Objective 1
From the aubergine recipes article, list the places the author names as sources of inspiration for this week's recipes.
Objective 2
Carry the aubergine recipes article forward from its last line.

Article
Purple patch: Yotam Ottolenghi’s aubergine recipes (2024)

Today marks my 500th column and I’m feeling rather sentimental. When I began writing for the Guardian in 2006, my main worry was running out of ideas. Now, after about 1,000 recipes, I can probably lay that particular concern to rest: I love writing recipes in general, and recipes for aubergine in particular, so forgive me for coming back to them for a second week in a row. Somehow, the inspiration just keeps on coming, as this week’s crop illustrates, be it from my home town, Jerusalem, from my new home in Britain or from farther afield in south-east Asia, where I now often look for fresh, delicious ideas.

Glazed baby aubergines stuffed with pork and tofu

Serve as a canapé or snack, or as a main course with some sticky rice. Serves six as a main, more as a snack.

Data
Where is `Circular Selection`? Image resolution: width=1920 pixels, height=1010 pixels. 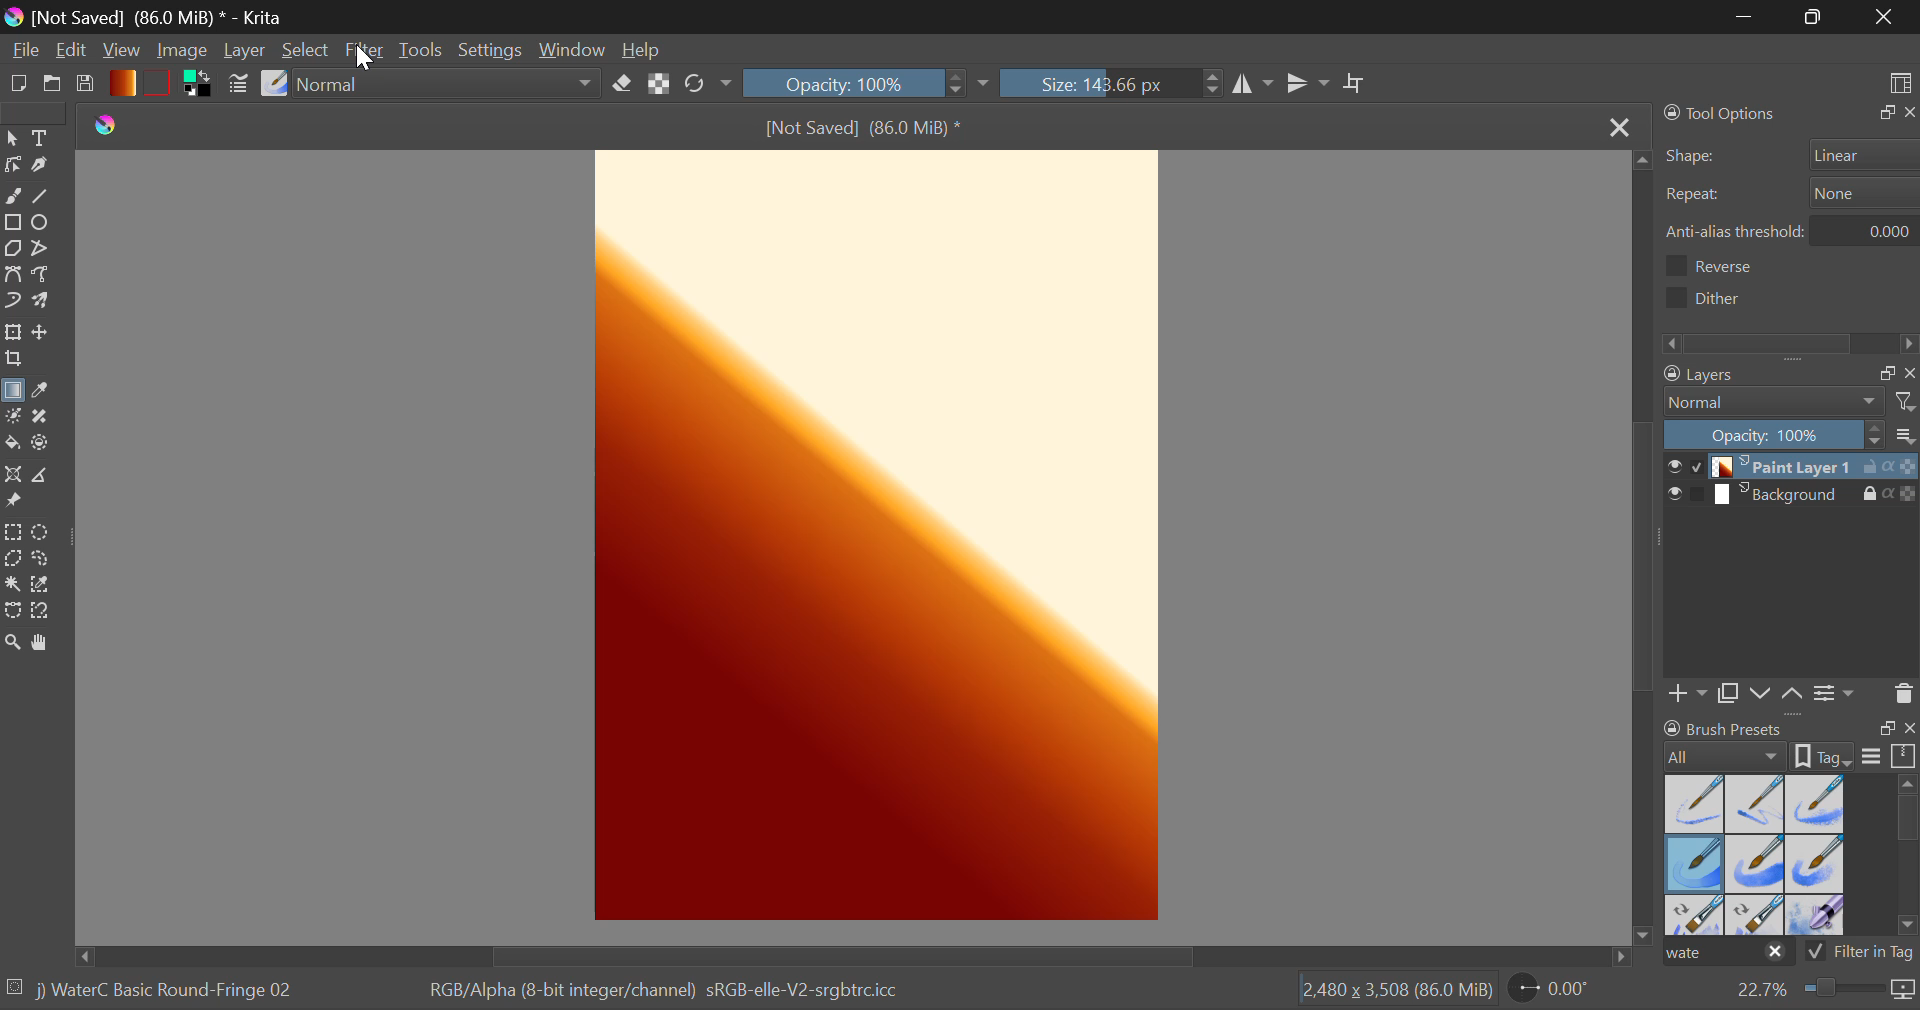
Circular Selection is located at coordinates (42, 531).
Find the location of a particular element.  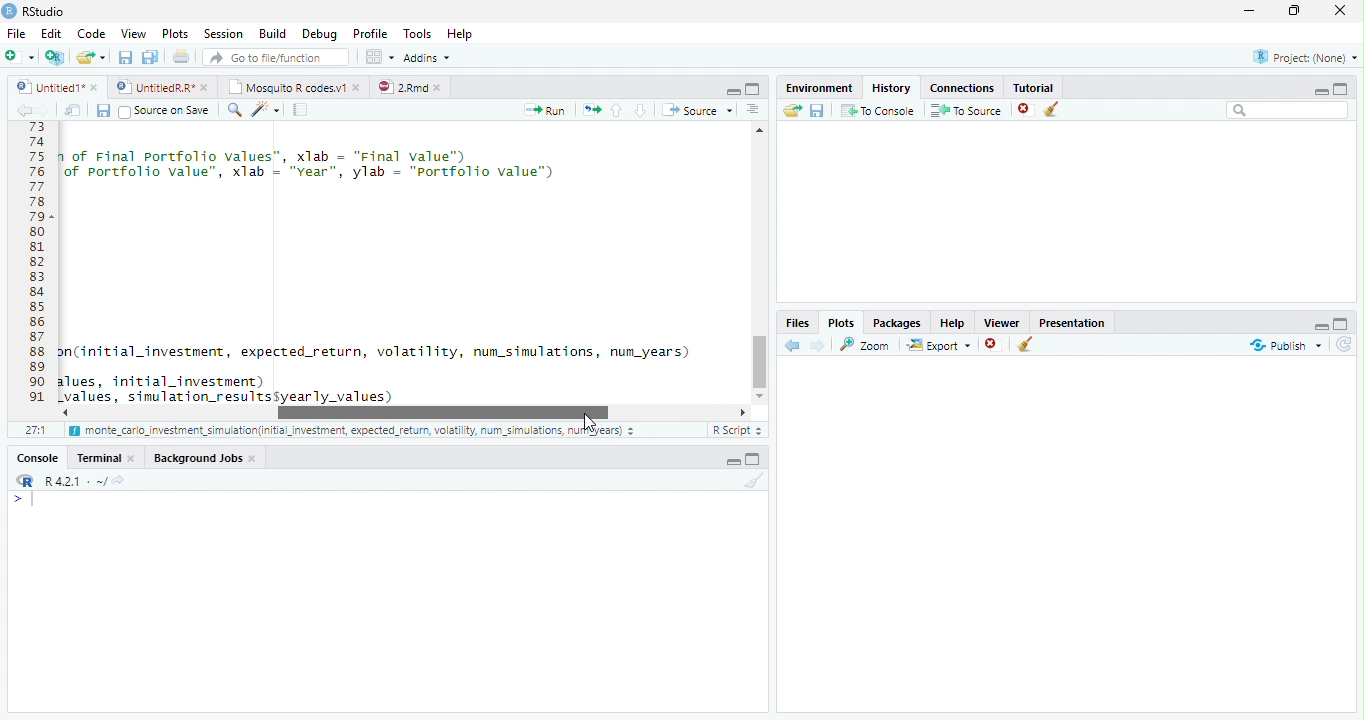

Terminal is located at coordinates (107, 457).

Exercise answer 1
Jerusalem, Britain, south-east Asia

Exercise answer 2
1kg baby aubergines (anywhere between 20 and 50, depending on size), slashed 1-3cm deep from stalk to base
3 tbsp groundnut oil
Salt
15g dried shrimp
300g minced pork
150g silken tofu
1 shallot, peeled and finely chopped
2cm piece ginger, peeled and finely chopped
10g coriander, roughly chopped
1 green chilli, deseeded and finely chopped
1 garlic cloves, peeled and crushed
½ tsp fish sauce
3 tbsp light soy sauce
90ml mirin
2½ tbsp rice vinegar
1¼ tsp white miso
1¼ tsp sesame oil
2 spring onions, finely sliced on an angle
1 tbsp toasted sesame seeds

Heat the oven to 220C/425F/gas mark 7. Toss the aubergines in a large bowl with the oil and a quarter-teaspoon of salt, then lay cut side up on a large oven tray lined with baking paper. Drizzle over the oil from the bowl, roast for 15-25 minutes (depending on size) and leave to cool.

Put a small frying pan on a medium-high heat, then dry-fry the shrimp for two minutes, until there is a strong smell. Finely chop the shrimp, then mix in a bowl with the pork, tofu, shallot, ginger, coriander, chilli, garlic, fish sauce, a tablespoon and a half of soy and a quarter-teaspoon of salt, and put in the fridge.

Pour the remaining soy sauce into a small saucepan with the mirin, rice vinegar, miso and sesame oil, bring to a boil and cook, whisking all the time, for two to three minutes, until the sauce thickens, then set aside.

Spoon the pork mixture into the slashes in each aubergine, then brush all over with half of the glaze and bake for 15 minutes, until the pork is cooked and the aubergines are totally soft. Brush any cooking liquid from the tray over the top, and drizzle over any leftover glaze. Serve warm, with chopped spring onion and sesame seeds sprinkled on top.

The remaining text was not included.